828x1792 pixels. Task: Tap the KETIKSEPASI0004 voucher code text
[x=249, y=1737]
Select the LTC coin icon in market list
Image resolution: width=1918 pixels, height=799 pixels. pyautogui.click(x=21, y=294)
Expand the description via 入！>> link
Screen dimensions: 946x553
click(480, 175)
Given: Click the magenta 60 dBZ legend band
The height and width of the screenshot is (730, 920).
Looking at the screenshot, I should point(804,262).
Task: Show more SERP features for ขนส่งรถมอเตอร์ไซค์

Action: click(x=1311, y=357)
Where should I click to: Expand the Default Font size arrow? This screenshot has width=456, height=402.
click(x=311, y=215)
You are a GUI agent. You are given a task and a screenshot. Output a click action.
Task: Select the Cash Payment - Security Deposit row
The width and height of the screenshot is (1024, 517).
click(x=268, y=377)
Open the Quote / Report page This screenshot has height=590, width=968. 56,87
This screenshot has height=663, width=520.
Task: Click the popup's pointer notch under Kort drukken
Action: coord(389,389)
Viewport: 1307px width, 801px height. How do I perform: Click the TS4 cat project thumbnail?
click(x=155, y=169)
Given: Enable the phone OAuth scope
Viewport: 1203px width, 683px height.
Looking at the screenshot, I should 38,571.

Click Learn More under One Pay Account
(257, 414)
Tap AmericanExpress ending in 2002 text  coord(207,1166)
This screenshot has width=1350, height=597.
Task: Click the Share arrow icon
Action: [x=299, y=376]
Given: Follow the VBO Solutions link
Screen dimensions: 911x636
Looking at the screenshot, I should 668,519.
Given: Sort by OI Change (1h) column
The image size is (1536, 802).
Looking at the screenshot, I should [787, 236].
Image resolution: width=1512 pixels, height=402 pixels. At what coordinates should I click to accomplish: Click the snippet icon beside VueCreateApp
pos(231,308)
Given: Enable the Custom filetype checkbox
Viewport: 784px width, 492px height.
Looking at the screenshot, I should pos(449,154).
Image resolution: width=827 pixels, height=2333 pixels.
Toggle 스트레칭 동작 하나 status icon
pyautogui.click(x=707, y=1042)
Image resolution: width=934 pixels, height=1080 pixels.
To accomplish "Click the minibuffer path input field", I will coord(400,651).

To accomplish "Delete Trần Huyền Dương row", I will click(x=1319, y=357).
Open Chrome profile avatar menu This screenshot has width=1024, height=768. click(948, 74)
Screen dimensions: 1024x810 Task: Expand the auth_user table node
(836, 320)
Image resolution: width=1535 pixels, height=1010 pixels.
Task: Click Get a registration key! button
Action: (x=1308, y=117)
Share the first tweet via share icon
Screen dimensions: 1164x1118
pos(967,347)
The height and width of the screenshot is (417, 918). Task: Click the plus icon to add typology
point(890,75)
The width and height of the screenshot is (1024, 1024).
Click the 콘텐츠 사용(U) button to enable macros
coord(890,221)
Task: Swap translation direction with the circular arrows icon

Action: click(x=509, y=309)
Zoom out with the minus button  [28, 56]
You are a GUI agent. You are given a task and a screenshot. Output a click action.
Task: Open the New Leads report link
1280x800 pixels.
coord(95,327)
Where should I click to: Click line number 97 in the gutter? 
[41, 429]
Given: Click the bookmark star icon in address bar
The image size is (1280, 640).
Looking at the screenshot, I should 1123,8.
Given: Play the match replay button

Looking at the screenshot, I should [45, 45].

____________

ABOUT THIS TASK
Retype the data. Every line must match the original exactly.

ANSWER TO THIS EXERCISE
828x1792 pixels. Task: Tap the KETIKSEPASI0004 voucher code text
[x=249, y=1737]
Select the LTC coin icon in market list
Image resolution: width=1918 pixels, height=799 pixels. pyautogui.click(x=21, y=294)
Expand the description via 入！>> link
Screen dimensions: 946x553
click(480, 175)
Given: Click the magenta 60 dBZ legend band
The height and width of the screenshot is (730, 920).
Looking at the screenshot, I should point(804,262).
Task: Show more SERP features for ขนส่งรถมอเตอร์ไซค์

Action: click(x=1311, y=357)
Where should I click to: Expand the Default Font size arrow? This screenshot has width=456, height=402.
click(x=311, y=215)
You are a GUI agent. You are given a task and a screenshot. Output a click action.
Task: Select the Cash Payment - Security Deposit row
The width and height of the screenshot is (1024, 517).
click(x=268, y=377)
Open the Quote / Report page This screenshot has height=590, width=968. 56,87
This screenshot has height=663, width=520.
Task: Click the popup's pointer notch under Kort drukken
Action: coord(389,389)
Viewport: 1307px width, 801px height. How do I perform: Click the TS4 cat project thumbnail?
click(x=155, y=169)
Given: Enable the phone OAuth scope
Viewport: 1203px width, 683px height.
Looking at the screenshot, I should 38,571.

Click Learn More under One Pay Account
(257, 414)
Tap AmericanExpress ending in 2002 text  coord(207,1166)
This screenshot has width=1350, height=597.
Task: Click the Share arrow icon
Action: [x=299, y=376]
Given: Follow the VBO Solutions link
Screen dimensions: 911x636
Looking at the screenshot, I should 668,519.
Given: Sort by OI Change (1h) column
The image size is (1536, 802).
Looking at the screenshot, I should [787, 236].
Image resolution: width=1512 pixels, height=402 pixels. At what coordinates should I click to accomplish: Click the snippet icon beside VueCreateApp
pos(231,308)
Given: Enable the Custom filetype checkbox
Viewport: 784px width, 492px height.
Looking at the screenshot, I should pos(449,154).
Image resolution: width=827 pixels, height=2333 pixels.
Toggle 스트레칭 동작 하나 status icon
pyautogui.click(x=707, y=1042)
Image resolution: width=934 pixels, height=1080 pixels.
To accomplish "Click the minibuffer path input field", I will coord(400,651).

To accomplish "Delete Trần Huyền Dương row", I will click(x=1319, y=357).
Open Chrome profile avatar menu This screenshot has width=1024, height=768. click(948, 74)
Screen dimensions: 1024x810 Task: Expand the auth_user table node
(836, 320)
Image resolution: width=1535 pixels, height=1010 pixels.
Task: Click Get a registration key! button
Action: (x=1308, y=117)
Share the first tweet via share icon
Screen dimensions: 1164x1118
pos(967,347)
The height and width of the screenshot is (417, 918). Task: Click the plus icon to add typology
point(890,75)
The width and height of the screenshot is (1024, 1024).
Click the 콘텐츠 사용(U) button to enable macros
coord(890,221)
Task: Swap translation direction with the circular arrows icon

Action: click(x=509, y=309)
Zoom out with the minus button  [28, 56]
You are a GUI agent. You are given a task and a screenshot. Output a click action.
Task: Open the New Leads report link
1280x800 pixels.
coord(95,327)
Where should I click to: Click line number 97 in the gutter? 
[41, 429]
Given: Click the bookmark star icon in address bar
The image size is (1280, 640).
Looking at the screenshot, I should 1123,8.
Given: Play the match replay button

Looking at the screenshot, I should [45, 45].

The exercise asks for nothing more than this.